私の経験からSalesforce導入プロジェクトで注意する点シリーズの3回目です。
今回はプロジェクト最初の場面、主にキックオフミーティングの際に顧客に依頼するプロジェクト体制についてです。
プロジェクト体制を安易に考えてはいけません。顧客任せにしていると、プロジェクトが計画どおり進まず納期遅延やコストオーバーに発展します。
では注意点を書いていきます。
1営業マネジャーに意欲的に参加してもらう
SFDC案件の要件定義は画面を見ながらどうやって使えばよいのかを決めていくわけですから営業部門の責任者が参加しないと話になりません。
キックオフミーティングの時にプロジェクトオーナーにプロジェクトメンバーを決めてもらうわけですが、その場で決めてもらうために、印刷した体制図を持っていきその場で記入してもらいます。
営業責任者が参加しないといけない理由をプロジェクトオーナーに説明すると大体はその場で営業部長などマネジャーの名前を記入してくれます。

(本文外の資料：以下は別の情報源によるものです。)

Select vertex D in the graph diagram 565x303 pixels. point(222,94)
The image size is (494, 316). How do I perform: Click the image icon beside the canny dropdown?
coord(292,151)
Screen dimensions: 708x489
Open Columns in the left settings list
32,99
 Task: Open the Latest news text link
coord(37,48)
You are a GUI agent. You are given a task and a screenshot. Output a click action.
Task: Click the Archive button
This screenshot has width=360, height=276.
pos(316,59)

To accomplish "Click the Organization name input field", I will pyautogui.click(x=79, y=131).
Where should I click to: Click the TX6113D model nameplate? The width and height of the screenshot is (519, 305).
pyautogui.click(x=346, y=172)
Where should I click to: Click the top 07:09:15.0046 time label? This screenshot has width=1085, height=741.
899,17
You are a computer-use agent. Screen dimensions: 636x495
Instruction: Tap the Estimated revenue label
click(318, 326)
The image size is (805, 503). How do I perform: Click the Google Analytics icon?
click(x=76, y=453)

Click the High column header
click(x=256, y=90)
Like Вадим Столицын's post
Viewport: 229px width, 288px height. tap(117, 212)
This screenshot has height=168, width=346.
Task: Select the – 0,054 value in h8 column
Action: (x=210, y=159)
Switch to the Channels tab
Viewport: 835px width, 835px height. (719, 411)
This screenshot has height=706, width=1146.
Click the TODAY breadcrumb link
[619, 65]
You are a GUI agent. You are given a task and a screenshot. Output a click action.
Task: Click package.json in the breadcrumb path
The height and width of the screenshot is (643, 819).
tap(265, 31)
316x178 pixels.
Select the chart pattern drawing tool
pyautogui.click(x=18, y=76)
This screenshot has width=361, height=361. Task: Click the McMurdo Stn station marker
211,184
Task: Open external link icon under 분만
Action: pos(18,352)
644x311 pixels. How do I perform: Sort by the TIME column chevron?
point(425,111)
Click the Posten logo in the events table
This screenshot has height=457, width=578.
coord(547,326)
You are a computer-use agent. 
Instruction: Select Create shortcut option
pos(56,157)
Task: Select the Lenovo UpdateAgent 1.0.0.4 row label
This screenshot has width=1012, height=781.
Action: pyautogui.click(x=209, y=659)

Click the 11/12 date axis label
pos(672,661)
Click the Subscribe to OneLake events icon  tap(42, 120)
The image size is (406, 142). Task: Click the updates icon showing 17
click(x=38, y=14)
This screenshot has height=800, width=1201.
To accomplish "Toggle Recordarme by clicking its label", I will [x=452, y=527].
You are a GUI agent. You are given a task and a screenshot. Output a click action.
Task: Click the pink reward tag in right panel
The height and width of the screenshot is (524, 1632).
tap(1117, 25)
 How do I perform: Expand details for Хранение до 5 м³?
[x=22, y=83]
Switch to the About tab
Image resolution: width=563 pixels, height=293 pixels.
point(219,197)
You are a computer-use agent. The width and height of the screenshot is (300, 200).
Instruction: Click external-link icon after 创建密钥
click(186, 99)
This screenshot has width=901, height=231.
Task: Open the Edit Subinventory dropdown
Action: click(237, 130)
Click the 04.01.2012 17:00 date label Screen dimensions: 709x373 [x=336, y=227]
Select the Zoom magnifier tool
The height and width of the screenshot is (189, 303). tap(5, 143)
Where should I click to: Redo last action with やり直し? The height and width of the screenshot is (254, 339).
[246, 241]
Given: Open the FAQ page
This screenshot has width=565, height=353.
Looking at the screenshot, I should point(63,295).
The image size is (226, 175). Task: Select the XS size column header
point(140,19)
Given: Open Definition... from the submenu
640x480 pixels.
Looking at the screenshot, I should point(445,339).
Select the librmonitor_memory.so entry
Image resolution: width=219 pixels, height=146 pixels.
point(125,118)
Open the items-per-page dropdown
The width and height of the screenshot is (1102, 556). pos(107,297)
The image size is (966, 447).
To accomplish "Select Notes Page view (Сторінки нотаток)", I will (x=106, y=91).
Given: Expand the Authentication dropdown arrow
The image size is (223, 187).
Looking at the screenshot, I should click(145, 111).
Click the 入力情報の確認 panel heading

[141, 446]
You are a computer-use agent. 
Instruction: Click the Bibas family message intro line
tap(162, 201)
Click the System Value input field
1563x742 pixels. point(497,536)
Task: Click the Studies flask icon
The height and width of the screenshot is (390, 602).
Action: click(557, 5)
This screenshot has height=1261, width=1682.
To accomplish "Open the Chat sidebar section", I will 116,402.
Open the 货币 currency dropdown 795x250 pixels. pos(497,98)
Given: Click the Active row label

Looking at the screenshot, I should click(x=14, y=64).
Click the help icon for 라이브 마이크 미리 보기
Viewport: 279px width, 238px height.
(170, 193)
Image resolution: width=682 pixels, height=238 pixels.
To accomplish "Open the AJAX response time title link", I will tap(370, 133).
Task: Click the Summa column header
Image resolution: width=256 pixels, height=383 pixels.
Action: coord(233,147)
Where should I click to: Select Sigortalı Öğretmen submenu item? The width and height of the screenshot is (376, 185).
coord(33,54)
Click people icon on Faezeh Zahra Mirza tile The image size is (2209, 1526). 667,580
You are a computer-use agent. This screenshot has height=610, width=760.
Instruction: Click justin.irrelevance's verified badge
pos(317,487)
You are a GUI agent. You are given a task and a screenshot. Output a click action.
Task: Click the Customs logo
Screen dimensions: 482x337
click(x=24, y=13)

指示されれプロジェクトに参加する人は参画意欲は低いものです。社長から指示されてしょうがなくと思っていることが多いものです。
そのうえ、プロジェクトミーティングでは自分自身が入力することがない取引先や商談の入力入力画面ばかりを検証していたら、意欲はさらに低下させてしまいます。
このような時良いのはダッシュボードをテーマにたミーティングをはじめにやることです。
各営業マンの商談状況や活動実施状況がどういう画面で見えるのか? またはどういう数値が見たいですか?などを検討するミーティングを最初にすると参加意欲は高まります。
SIで要件定義を多くやってきた開発者の人であればプロジェクトのスタートはインプットそれもマスタの項目定義からはじめるのが王道だとおもいます。
そののりで取引先の入力画面を検証し、次に取引先責任者、次に商談というミーティングを繰り返すと営業のマネジャーはそのうち参加しなくなるでしょう。
なのでダッシュボード、KPIなどアウトプットから始め、最後はマスタデータの項目定義をするというのが弊社の標準的なプロジェクトの進め方です。
2プロジェクト人数の適正化
顧客側の参加者は3名から5名程度が望ましいと思います。それ以上になると話がまとまらない事が多くなります
これは中堅以上の企業、従業員が300人以上おられるような企業に多いです。
営業プロセスが複数あるような企業、例えば国内販売チームと海外販売チーム、代理店向け営業と直販営業、製品別に営業部門などなど、営業プロセスが違う各チームから参加するメンバーが選出されると参加者が増えます。
参加者が多いと要求もそれに比例して多くなりますが、困るのは要求が多くなっても部署が違うために全体を取りまとめる人がいないということです。
自分の課題をマネジメントする人がいない場となると誰もで自分の利益を優先するのは当然だと思います。
我々が課題管理は当然実施するのですが、自分の利益優先、つまり自分の部署が使いやすいシステムにしたいという人の集まりでは要求は増えるばかりで、プロジェクトはシステムの使い方を決めるものではなく、できる事とできない事の質問に答えるだけの場になってしまうのです
このような状態となると開発スケジュールは徐々に遅れ始めます
これはプロジェクトの命令系統が原因であり、我々ベンダー側のプロジェクトの進め方を見直しても大きな効果は見込めないでしょう。
ですので、キックオフミーティングでプロジェクト参加者を決めるとき、3名から5名程度にしてもらうことをプロジェクトオーナーに依頼することです。
ただ1の注意点とは違い残念ながら聞き入れてもらえないことが多いです。
なので提案の時点でプロジェクトメンバーが5人以上いることがわかればスケジュールは長目に作成することをお勧めします。